In some ways this is very much an American modernist novel, while in other ways it fits comfortably into Henry James' American-in-Europe milieu. The setting it depicts seems to almost exist outside of time, marked by the central characters' endless and repetitive passions, squabbles, and harsh intimations. That makes Plagued by the Nightingale sound much more dramatic than it is. These passions and heartbreaks are conveyed by tiny gestures and passing remarks that are obsessed over by all.
This makes it a frequently irritating book to read, and I'm still not sure if I would consider it a good novel as such. It achieves a fascinating narrative effect, but judged on conventional merits the characters are weak and the plot repetitive. The climax hinges on a choice between exciting rebellion and familial loyalty, the crux of many romance plotlines, but here both choices ultimately seem a bit of a drag. Still, that seems only appropriate. The novel is striking not because it makes you fall in love with the characters but because it alienates you from them. In this Boyle may, despite the old-fashioned storyline, have been quite ahead of her time.
I'm not sure I really "got" this book. It is the story of a young American woman who marries a French man with some sort of genetic bone disease which has just started to take effect, and leaves him weak and cynical. They go to live with his family in a rural french town, and while she is happy to be part of a large family for once, she often seems to look down on the family for their unworldliness. Her husband is miserable that he must rely on his family for support and he becomes increasingly morbid and cruel. Meanwhile, three of his sisters are vying for the affection of a family friend who comes to visit several times throughout the corse of the novel. He, of course, falls for our young heroine, and she is torn between her now morbid husband and this fresh new face.
The writing is incredibly flowery and descriptive, sentences often meandering on for several lines, and half the time I have no idea what they said. My biggest problem was that nothing much really happened. Every chapter felt like it was taking one step forward and two steps back. For some reason I expected more.

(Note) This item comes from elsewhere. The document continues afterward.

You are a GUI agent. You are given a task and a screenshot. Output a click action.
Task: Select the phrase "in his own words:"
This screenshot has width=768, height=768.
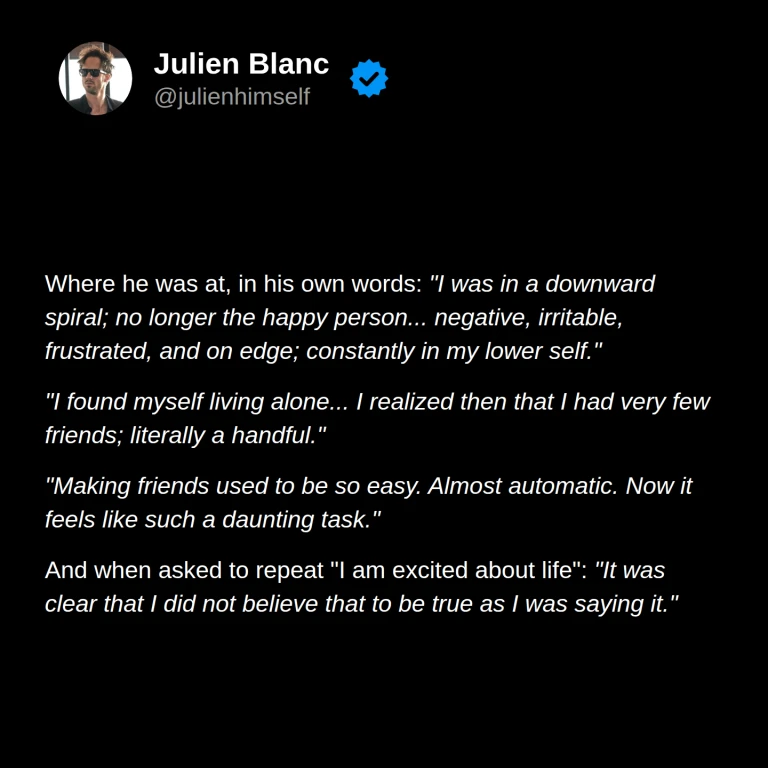click(331, 284)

This is a first novel by American Kay Boyle published in 1930, written in a lyrical, almost over-elaborate style which masks the unpleasant and sometimes horrifying themes of inherited disease, death, mean small-mindedness and self-sacrifice. Its style is initially off-putting, but worth persevering with as it is that which raises it above a conventional love story. The picture of the family life and rituals in Brittany, as observed by the young American, Bridget, is well done and the scenes of the family picnics at Castle Island are wonderfully observed and heavily symbolic. One critic has put the effect of the book very well when he comments: "the author has written on two levels, the explicit and the implicit; the flowers she gathers on the upper level distill, drop by drop, a bitter brew on the unseen level, and it is that position that in the end accomplishes her tragic effect."
A highly autobiographical novel, according to the introduction. It was good anyway. Kay Boyle is very good at being sparse and still achieving a specific voice or purpose.
A struggle to read. Boyle's writing is so larded with useless adjectives and overly dreamy language, I just wanted to put the book down and read something more straightforward.